Zuckerbude

not your average tech/non-tech blog - since 2007

Cloud NAS with local cache

February 23, 2021 Technical Ben Zucker

While I was bored and had a spare NanoPi Neo3 laying around I though to myself why not make good use of it? With its small size, gigabit ethernet and a USB3 port it is the perfect board for creating servers or in this case a crude network storage. Some of you already read about it on Twitter.

Intentionally I did not plan to write an article about this project since I believe it is poorly hacked together and it also suffers from performance issues which I could solve partially at least. However to anticipate the excitement for all the Neo3 owners: I did not finish this project on this board and had to switch to a more expensive model to accomplish full speed. If you are fine with slower speeds it is still perfectly fine though.

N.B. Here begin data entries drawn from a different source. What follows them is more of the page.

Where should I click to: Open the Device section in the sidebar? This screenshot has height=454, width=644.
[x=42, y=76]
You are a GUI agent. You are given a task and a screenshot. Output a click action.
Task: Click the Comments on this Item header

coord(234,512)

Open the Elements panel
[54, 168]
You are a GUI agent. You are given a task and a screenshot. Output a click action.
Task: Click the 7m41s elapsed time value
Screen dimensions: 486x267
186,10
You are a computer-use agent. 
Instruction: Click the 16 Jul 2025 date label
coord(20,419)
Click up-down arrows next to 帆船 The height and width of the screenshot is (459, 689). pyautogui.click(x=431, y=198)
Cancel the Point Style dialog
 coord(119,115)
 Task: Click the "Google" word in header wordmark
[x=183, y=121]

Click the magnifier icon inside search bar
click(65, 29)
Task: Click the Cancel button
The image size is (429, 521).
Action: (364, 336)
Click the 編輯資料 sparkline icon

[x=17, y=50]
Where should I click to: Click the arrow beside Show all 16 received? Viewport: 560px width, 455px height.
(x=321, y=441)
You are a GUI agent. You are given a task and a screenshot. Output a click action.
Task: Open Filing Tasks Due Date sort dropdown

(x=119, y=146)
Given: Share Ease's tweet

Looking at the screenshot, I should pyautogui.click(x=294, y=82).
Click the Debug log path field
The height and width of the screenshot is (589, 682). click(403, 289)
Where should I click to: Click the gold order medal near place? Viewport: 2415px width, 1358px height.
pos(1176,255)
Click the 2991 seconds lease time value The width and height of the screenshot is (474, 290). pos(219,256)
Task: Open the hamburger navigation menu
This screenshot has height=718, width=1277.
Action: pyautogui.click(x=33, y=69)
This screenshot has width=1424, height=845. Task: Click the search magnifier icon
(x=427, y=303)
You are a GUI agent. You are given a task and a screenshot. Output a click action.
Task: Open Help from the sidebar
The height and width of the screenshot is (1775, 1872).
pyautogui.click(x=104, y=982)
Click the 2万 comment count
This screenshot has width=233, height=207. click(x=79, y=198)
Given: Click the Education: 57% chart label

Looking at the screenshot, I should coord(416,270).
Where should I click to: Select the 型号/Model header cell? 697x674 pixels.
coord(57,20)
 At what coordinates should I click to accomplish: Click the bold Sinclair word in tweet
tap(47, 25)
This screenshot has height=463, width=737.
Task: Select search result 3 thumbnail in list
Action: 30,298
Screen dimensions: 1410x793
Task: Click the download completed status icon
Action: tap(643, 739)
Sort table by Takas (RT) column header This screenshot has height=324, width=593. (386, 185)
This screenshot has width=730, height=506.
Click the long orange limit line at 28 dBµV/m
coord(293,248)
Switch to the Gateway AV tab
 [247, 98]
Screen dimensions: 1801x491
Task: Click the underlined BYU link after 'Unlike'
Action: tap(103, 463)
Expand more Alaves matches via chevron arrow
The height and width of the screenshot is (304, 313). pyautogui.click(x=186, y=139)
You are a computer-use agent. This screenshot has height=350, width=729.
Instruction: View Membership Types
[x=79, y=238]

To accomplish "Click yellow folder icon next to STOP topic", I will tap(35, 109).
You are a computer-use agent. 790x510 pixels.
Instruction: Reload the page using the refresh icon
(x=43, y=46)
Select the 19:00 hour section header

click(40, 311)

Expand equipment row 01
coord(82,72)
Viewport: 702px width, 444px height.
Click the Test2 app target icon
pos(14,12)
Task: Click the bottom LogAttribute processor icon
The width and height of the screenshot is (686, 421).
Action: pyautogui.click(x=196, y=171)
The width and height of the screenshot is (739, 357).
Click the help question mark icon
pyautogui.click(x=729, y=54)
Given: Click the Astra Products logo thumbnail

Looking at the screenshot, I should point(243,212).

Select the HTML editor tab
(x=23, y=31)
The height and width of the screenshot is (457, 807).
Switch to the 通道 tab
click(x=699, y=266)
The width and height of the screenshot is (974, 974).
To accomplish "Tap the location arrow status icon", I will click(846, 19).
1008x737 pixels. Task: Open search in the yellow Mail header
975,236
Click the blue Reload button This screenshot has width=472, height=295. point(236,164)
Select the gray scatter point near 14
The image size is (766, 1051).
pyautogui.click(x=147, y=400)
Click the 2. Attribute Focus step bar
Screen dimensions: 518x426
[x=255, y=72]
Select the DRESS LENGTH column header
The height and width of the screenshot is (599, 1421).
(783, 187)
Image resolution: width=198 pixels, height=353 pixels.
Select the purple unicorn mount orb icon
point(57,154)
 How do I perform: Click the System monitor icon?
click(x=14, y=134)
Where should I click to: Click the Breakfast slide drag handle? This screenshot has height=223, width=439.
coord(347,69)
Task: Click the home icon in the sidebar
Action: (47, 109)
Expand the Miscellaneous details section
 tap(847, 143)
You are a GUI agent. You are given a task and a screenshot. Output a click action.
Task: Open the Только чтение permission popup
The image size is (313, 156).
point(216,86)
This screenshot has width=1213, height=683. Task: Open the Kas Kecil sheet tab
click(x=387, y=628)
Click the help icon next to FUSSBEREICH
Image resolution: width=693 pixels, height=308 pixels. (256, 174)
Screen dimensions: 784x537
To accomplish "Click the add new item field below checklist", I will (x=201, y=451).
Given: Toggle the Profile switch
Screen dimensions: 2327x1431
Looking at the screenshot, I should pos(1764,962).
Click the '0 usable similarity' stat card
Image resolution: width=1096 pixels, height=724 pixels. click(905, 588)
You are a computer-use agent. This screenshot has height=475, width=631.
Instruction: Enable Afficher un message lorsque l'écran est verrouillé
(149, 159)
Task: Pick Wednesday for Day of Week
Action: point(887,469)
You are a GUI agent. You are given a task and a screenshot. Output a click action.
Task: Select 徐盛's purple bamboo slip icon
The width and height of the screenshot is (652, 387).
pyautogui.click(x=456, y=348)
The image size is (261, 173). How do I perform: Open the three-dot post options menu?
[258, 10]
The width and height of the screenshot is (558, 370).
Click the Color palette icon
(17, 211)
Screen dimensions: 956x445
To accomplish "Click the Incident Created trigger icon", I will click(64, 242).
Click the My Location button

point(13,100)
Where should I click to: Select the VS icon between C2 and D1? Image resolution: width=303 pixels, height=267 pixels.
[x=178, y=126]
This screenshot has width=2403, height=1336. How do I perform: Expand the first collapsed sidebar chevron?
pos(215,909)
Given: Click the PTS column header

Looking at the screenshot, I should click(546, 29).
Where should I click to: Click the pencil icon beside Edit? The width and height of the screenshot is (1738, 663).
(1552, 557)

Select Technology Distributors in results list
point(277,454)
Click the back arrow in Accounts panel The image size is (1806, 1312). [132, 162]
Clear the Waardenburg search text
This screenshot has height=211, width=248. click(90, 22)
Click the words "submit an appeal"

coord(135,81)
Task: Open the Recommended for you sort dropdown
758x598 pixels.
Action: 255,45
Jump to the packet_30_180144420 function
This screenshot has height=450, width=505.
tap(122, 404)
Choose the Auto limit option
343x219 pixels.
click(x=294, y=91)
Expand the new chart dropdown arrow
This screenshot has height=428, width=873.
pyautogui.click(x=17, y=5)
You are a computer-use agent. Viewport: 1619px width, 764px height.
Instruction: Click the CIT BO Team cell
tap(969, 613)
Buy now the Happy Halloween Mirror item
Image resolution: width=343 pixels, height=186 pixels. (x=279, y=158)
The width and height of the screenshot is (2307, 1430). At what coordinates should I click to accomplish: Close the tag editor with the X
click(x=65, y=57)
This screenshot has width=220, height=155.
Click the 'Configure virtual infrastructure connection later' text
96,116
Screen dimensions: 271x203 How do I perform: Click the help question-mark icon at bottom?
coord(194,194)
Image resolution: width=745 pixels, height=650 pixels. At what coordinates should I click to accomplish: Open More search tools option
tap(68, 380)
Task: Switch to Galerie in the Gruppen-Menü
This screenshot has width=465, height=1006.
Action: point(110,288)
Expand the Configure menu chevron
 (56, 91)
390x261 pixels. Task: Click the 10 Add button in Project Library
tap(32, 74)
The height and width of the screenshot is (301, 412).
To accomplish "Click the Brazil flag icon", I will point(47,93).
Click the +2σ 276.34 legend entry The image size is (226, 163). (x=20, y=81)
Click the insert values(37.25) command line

Since my cloud backend would be Google I realized that this way I can access all the data on my phone as well simply by using the Drive app. This is comfortable but also concerning since I do not want to blindly send all my data plain to the cloud and simply trust a hugh company in the US. So I split it up into two shares: an unencrypted one for mobile access and an encrypted one for local access only.

I will cover both.

Requirements

Obviously you need

  • a spare SBC which in my case was a NanoPi Neo3,
  • a spare 2.5" hard drive or SSD with any volume,
  • a USB3 to SATA adapter,
  • some cloud storage, in my case Google Cloud
  • and a halfway decent internet connection.

I pieced everything together by hooking up the SSD to the adapter to the board, wrote a microSD card with the matching Armbian image, connected it to my LAN and fired everything up.

Preparation

Firstly I took a look at dmesg to get the block device name that has been assigned to my SSD. Even tough I was confident it would be sda I double-checked.

mkfs.ext4 /dev/sda1 # create fs
tune2fs -o journal_data_writeback /dev/sda1 # improve performance
mkdir /cache # create folder
mount -o rw,defaults,noatime,nodiratime /dev/sda1 /cache # mount

Software installation

Besides Armbian in Focal flavor as operating system I chose Samba to make my shares available so both Linux and Windows based boxes can easily access and use it comfortable.

apt update && apt upgrade -y && apt install samba

For the connection to the cloud I utilized rclone. While I prefer installing and updating it from their Debian packages feel free to use their installation script instead for convenience:

curl https://rclone.org/install.sh | sudo bash

Since I do not want to run everything as root user - which would be bad practice anyways - I created a new unprivileged user and made the cache drive accessible for it. Also I create the necessary folders.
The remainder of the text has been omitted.